Cybersecurity Compliance Operations Head

Job Description:

The Cybersecurity Compliance Operations Head is responsible for ensuring security compliance across cloud environments and enterprise applications. This role leads cloud security governance, application security compliance, patch management, vulnerability management, and the implementation of the Secure Software Development Lifecycle (SSDLC).
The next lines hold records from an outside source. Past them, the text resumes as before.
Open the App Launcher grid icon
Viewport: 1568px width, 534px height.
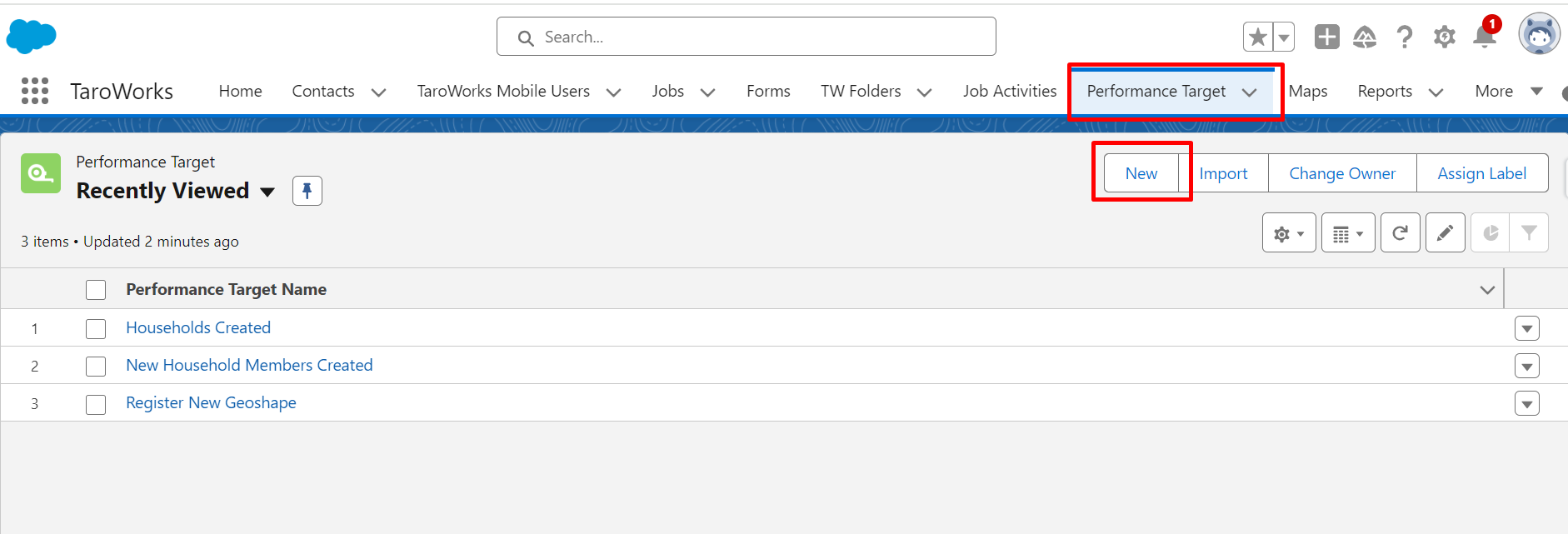(x=35, y=91)
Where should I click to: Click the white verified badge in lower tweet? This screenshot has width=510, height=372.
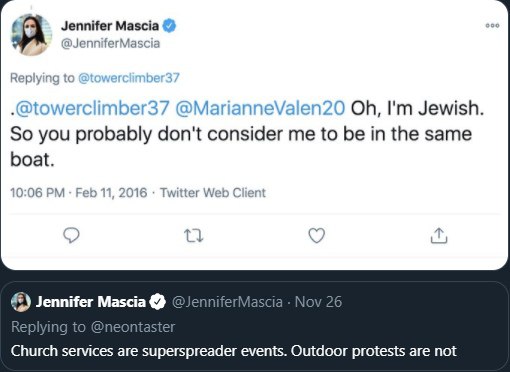[x=157, y=302]
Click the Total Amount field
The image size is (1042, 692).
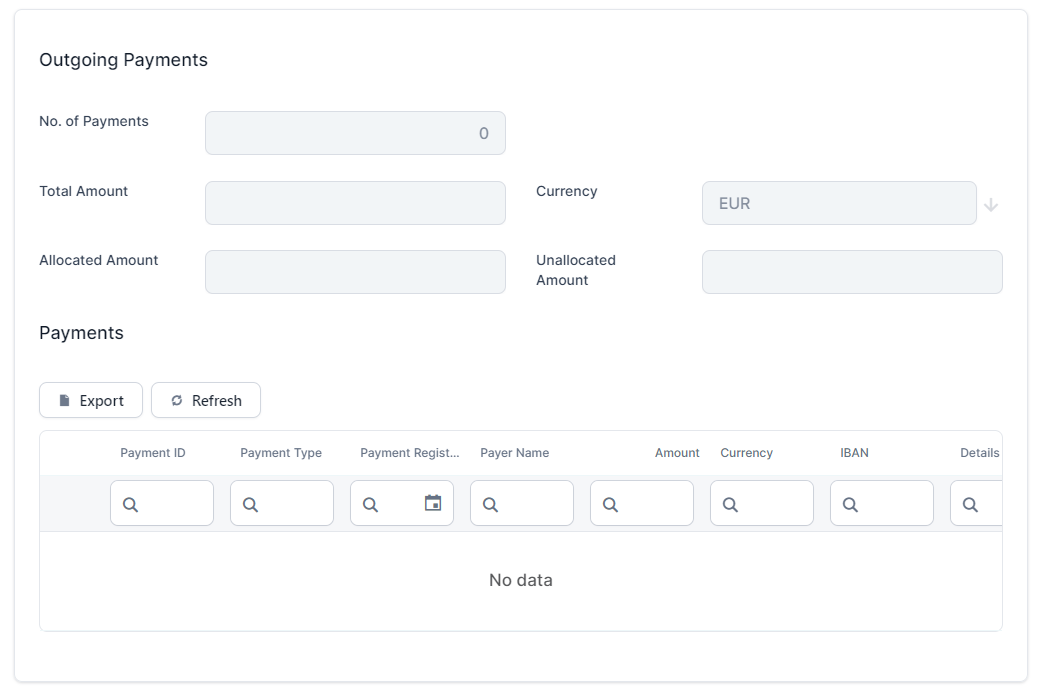coord(355,203)
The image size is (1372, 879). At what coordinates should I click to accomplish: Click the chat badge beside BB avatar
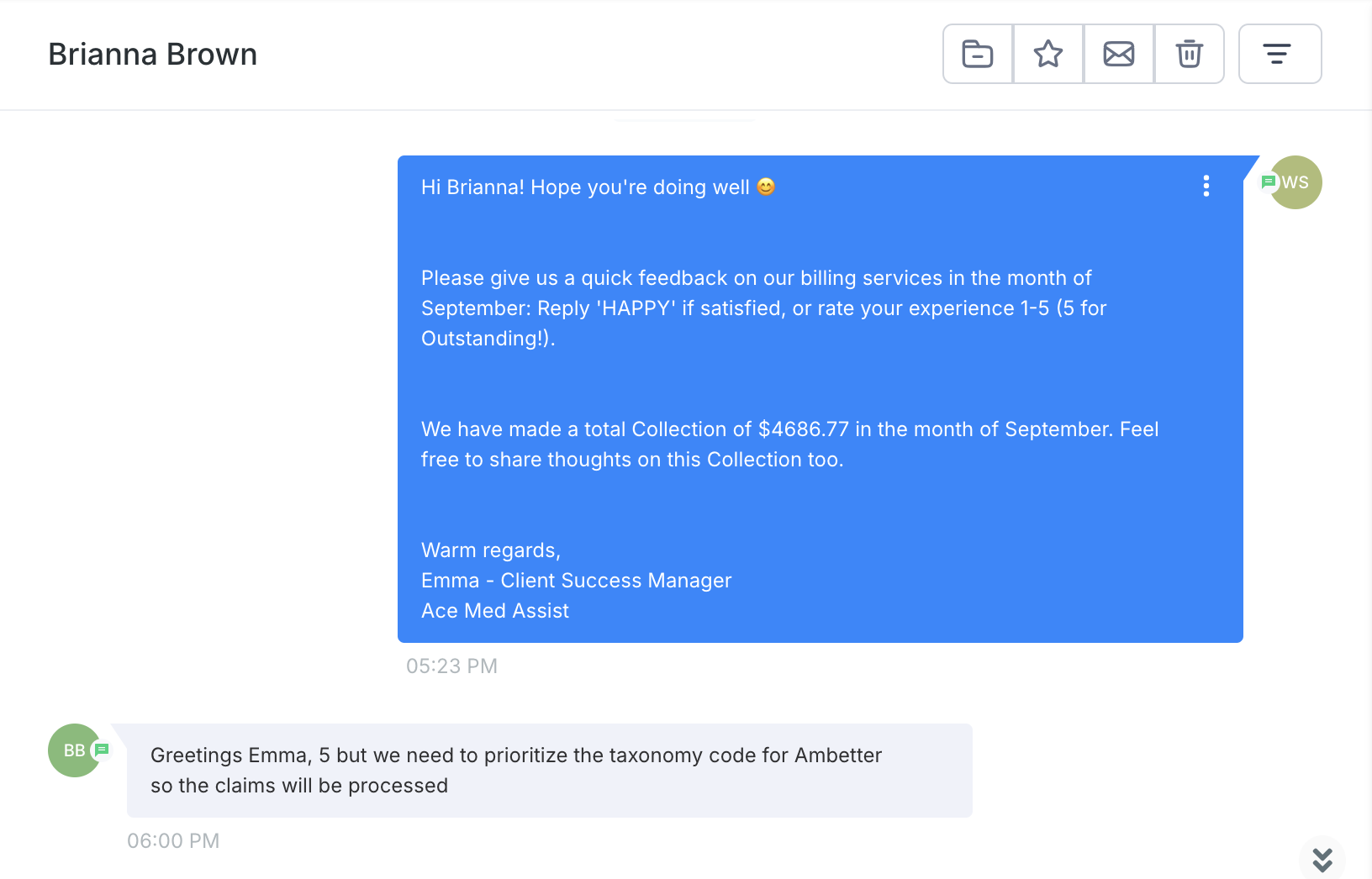tap(102, 749)
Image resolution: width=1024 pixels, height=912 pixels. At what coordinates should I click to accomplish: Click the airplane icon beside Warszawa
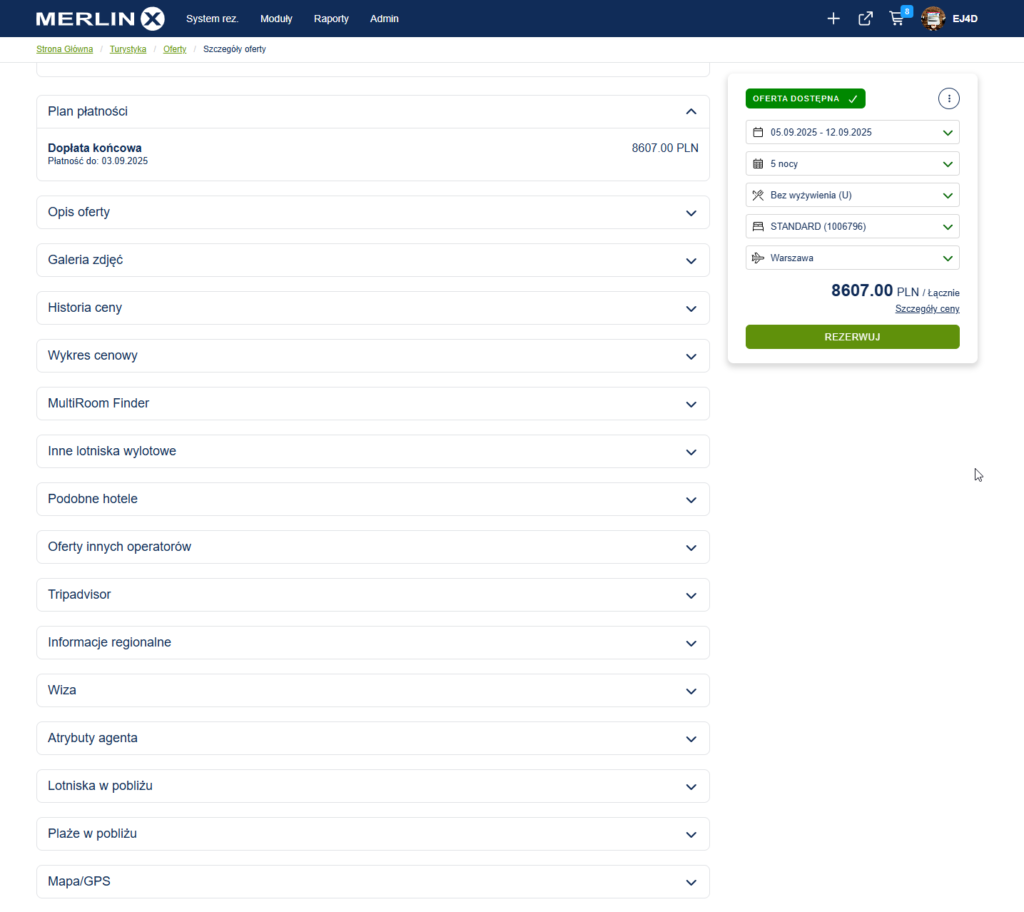pyautogui.click(x=758, y=258)
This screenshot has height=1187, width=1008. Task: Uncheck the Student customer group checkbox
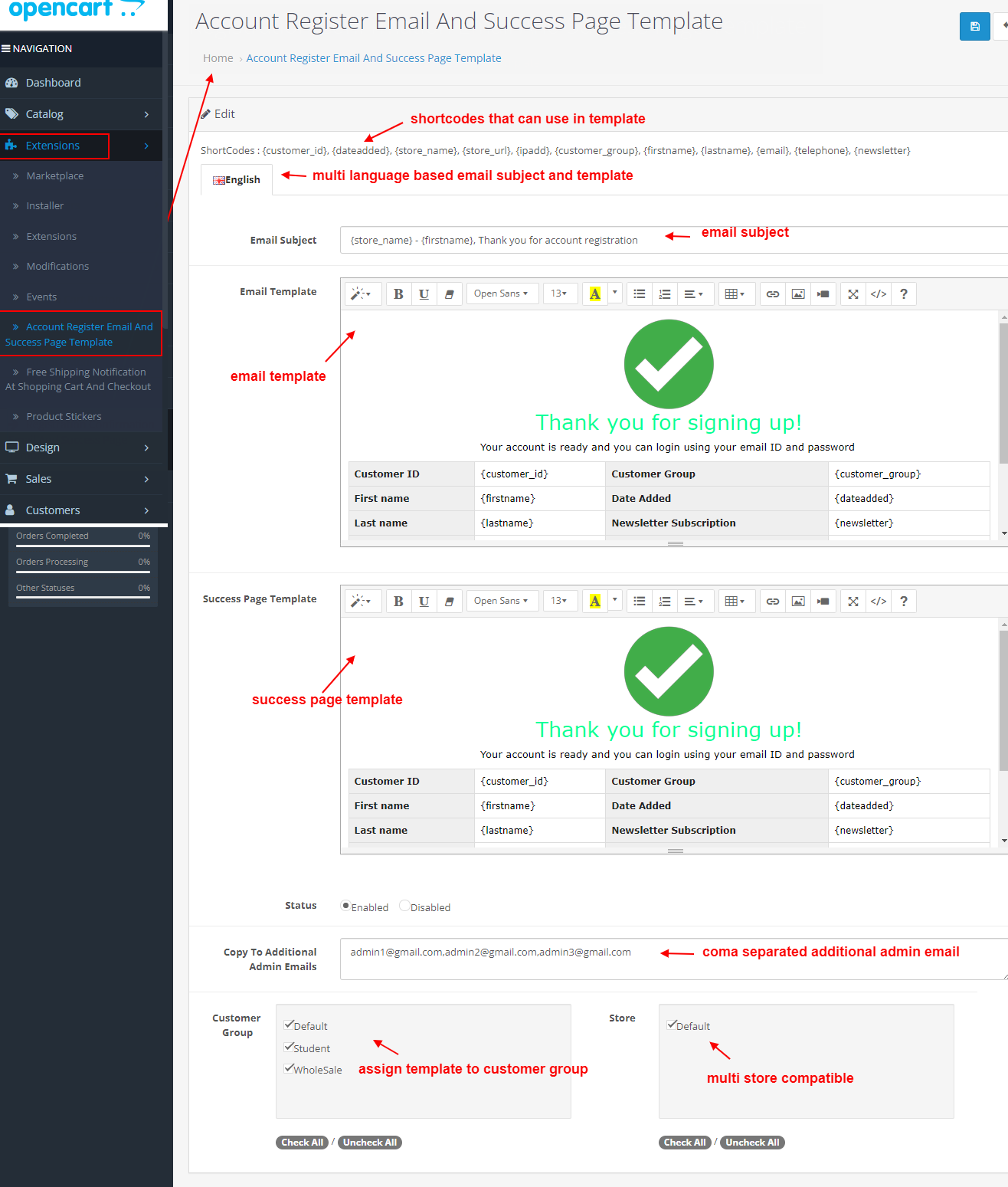click(290, 1047)
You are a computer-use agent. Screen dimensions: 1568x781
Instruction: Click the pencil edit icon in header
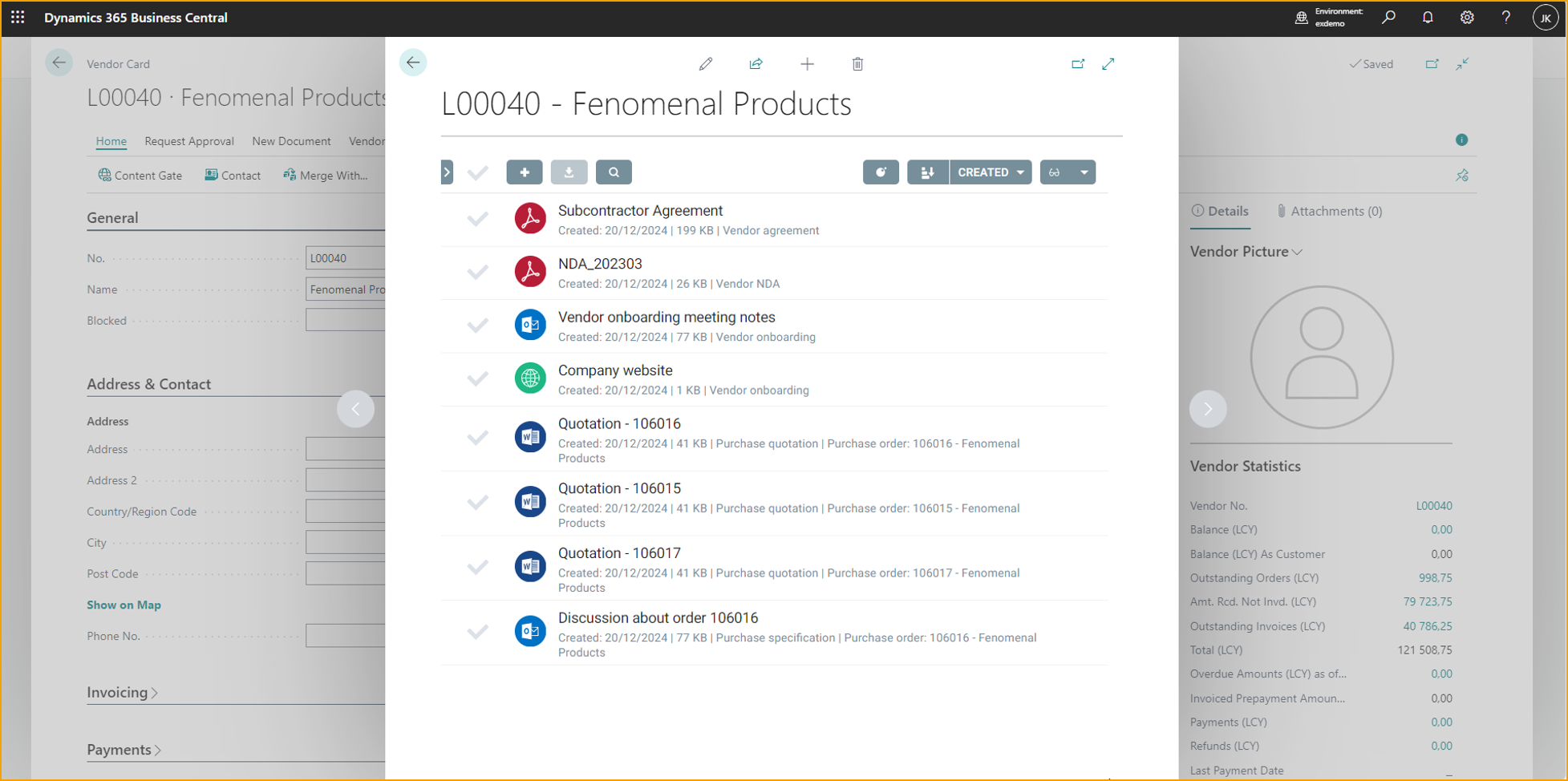point(705,64)
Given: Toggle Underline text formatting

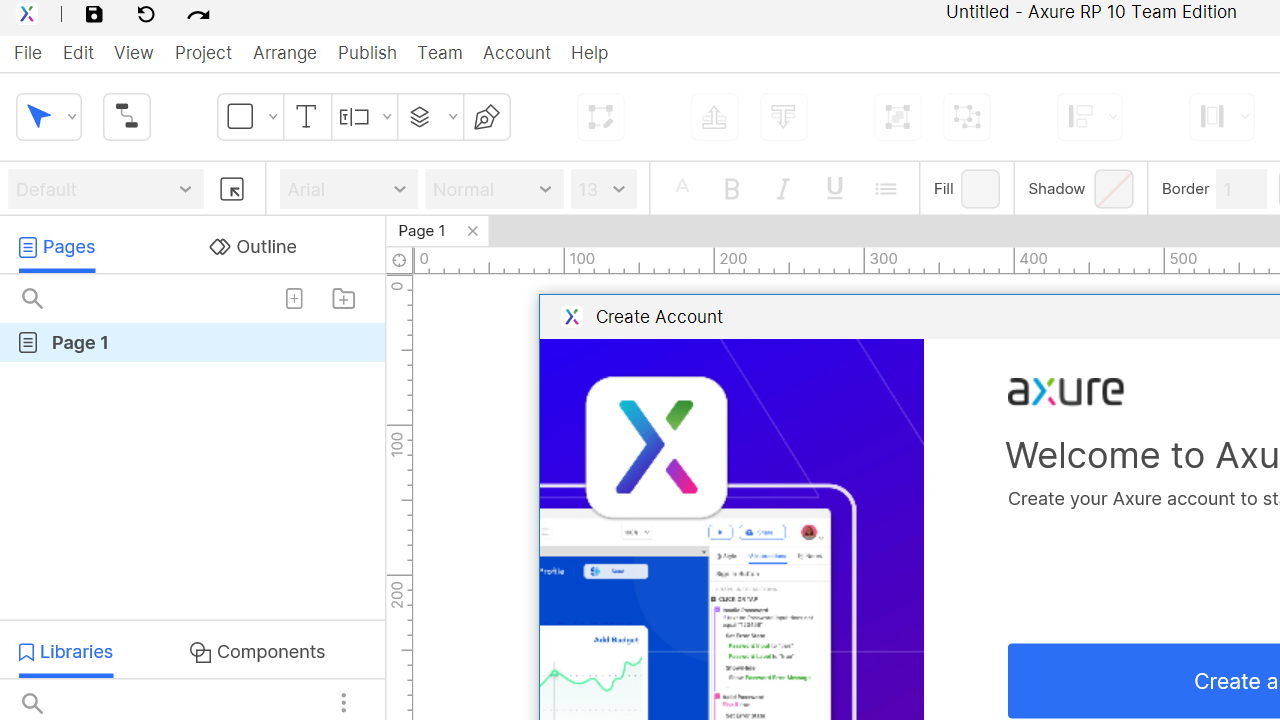Looking at the screenshot, I should pos(835,189).
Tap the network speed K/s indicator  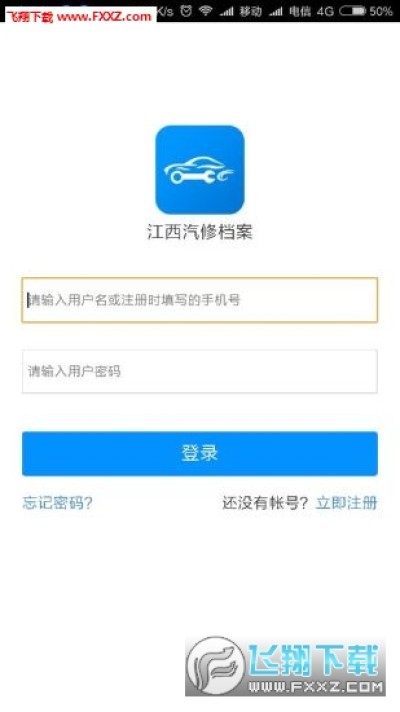(x=165, y=11)
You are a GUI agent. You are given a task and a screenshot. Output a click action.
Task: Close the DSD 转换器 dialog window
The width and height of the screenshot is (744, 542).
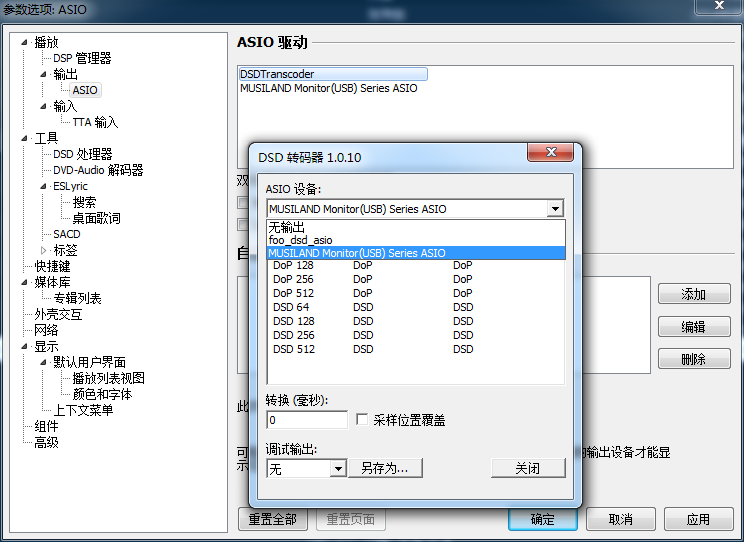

The position focuses on strengthening security controls, managing risks related to cloud services and applications, and ensuring adherence to security standards without managing or operating SOC functions.

Core Functional Skills:

• Cloud Security Compliance: Implement and monitor security controls across public and private cloud environments ensuring alignment with cybersecurity policies and regulatory frameworks.
• Application Security Governance: Establish secure coding guidelines, manage application security assessments, and enforce compliance with secure software development standards.
• Secure Software Development Lifecycle (SSDLC) Implementation: Lead the rollout of SSDLC frameworks ensuring that security is embedded across development, testing, deployment, and operations.
• Patch Management and Vulnerability Remediation: Oversee security patching, vulnerability scanning, and remediation activities across cloud services and application portfolios.
• Security Assessment and Compliance Audits: Manage application and cloud security assessments, ensuring compliance with ISO 27001, NIST, NCA ECC, and other standards.
• Policy Development and Enforcement: Develop, update, and enforce security policies related to cloud computing, application security, patching, and vulnerability management.
• Stakeholder Collaboration: Work closely with application development, cloud engineering, risk management, and cybersecurity teams to ensure end-to-end compliance.

Experience & Education:

• Bachelor’s degree in Cybersecurity, Computer Science, Information Security, or a related field.
• 10+ years of experience in cloud security, application security, and cybersecurity compliance leadership roles.
• Proven expertise in implementing Secure Software Development Lifecycle (SSDLC) and vulnerability management programs.
• Certifications preferred: Certified Cloud Security Professional (CCSP), Certified Secure Software Lifecycle Professional (CSSLP), AWS Certified Security Specialty, Microsoft Certified Azure Security Engineer Associate, Google Professional Cloud Security Engineer, GIAC Web Application Penetration Tester (GWAPT), Offensive Security Web Expert (OSWE) (optional but preferred).